I'm glad I did. I just used it, and wow, it was fun (if you like to cook), and easy. I did mess up a little, which turned out to make a small percentage of mine to not be sealed, but that was user error. But the main thing here is....I did not have to seal a single ravioli, and they cooked up just fine.

Most important things to do;
*roll pasta sheets to #3 on the pasta sheet roller....period.
*watch the youtube video with peter pasta. He has two videos, almost that same, but one actually says what settings he is using, which is THREE!!
*read the instructions that come with it....twice.
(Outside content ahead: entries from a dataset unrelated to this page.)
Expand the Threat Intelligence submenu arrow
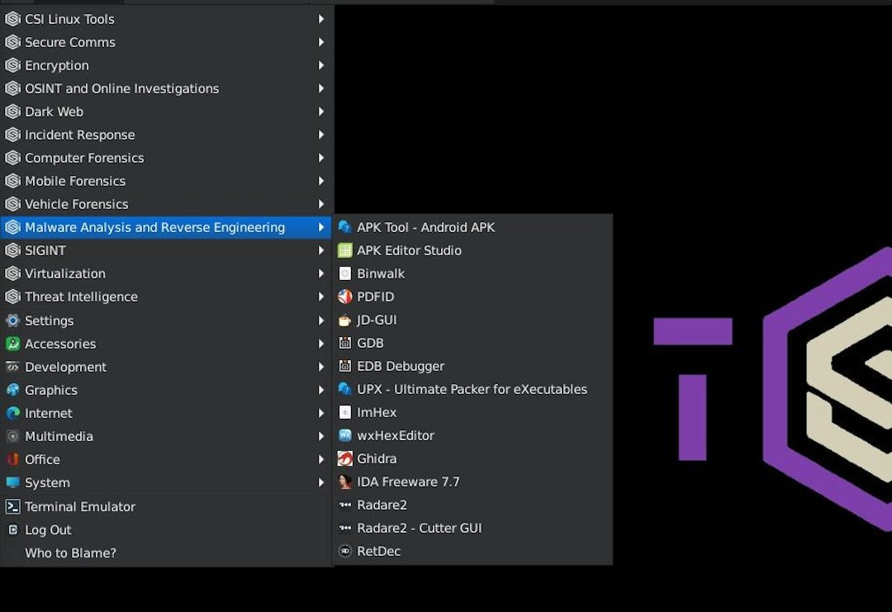pyautogui.click(x=321, y=297)
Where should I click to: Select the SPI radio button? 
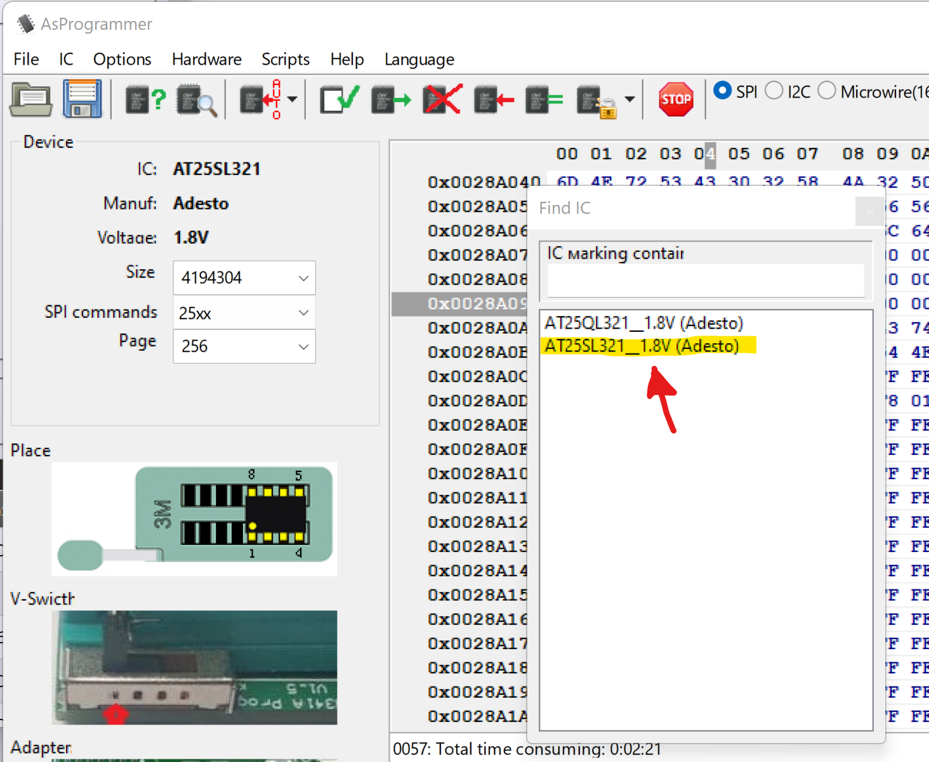pyautogui.click(x=722, y=91)
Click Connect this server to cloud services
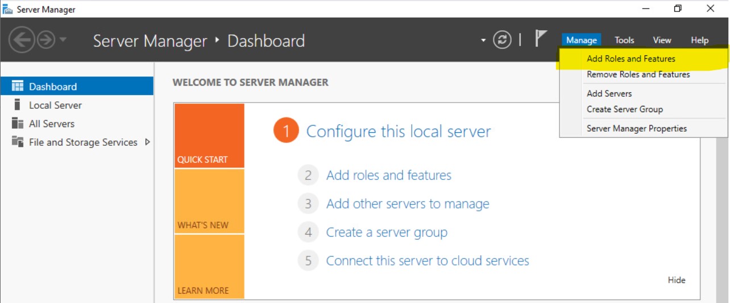Screen dimensions: 730x303 coord(427,261)
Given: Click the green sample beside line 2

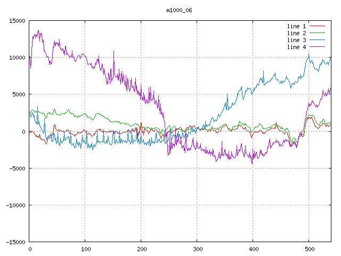Looking at the screenshot, I should click(x=318, y=33).
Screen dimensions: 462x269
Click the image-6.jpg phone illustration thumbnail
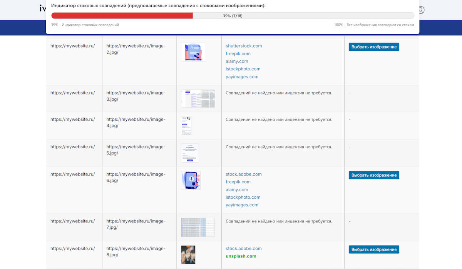coord(191,180)
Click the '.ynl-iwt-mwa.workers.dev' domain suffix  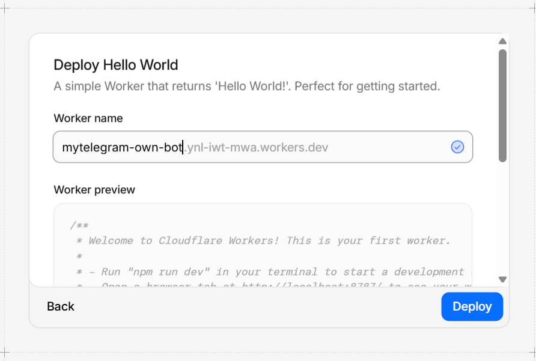[255, 147]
Simple huh? First and foremost, regardless of what recipe one uses and what they say to do, the setting for the pasta sheets is 3, not 5, not 7, not 42, but 3 - why reviewers complained when they set it to 5 or higher, I have no idea. Peter Pasta video AND the instructions say this is required for the raviolis to seal correctly. Maybe if you have a special pasta rolling pin, and hand make them, then they can be made thinner, but not for this machine.

Now, does this mean the the raviolis will be too thick and maybe doughy....nope. I think it's because the way the thing works, it stretches the dough a bit in the process.

While the unit is hand cranked, it's not that big of a deal.....and I'm not sure I would want it to be powered....it sucks the filling in quick enough as it is. I'm cooking for two, not 20. I made 4 dozen ravioli in just minutes...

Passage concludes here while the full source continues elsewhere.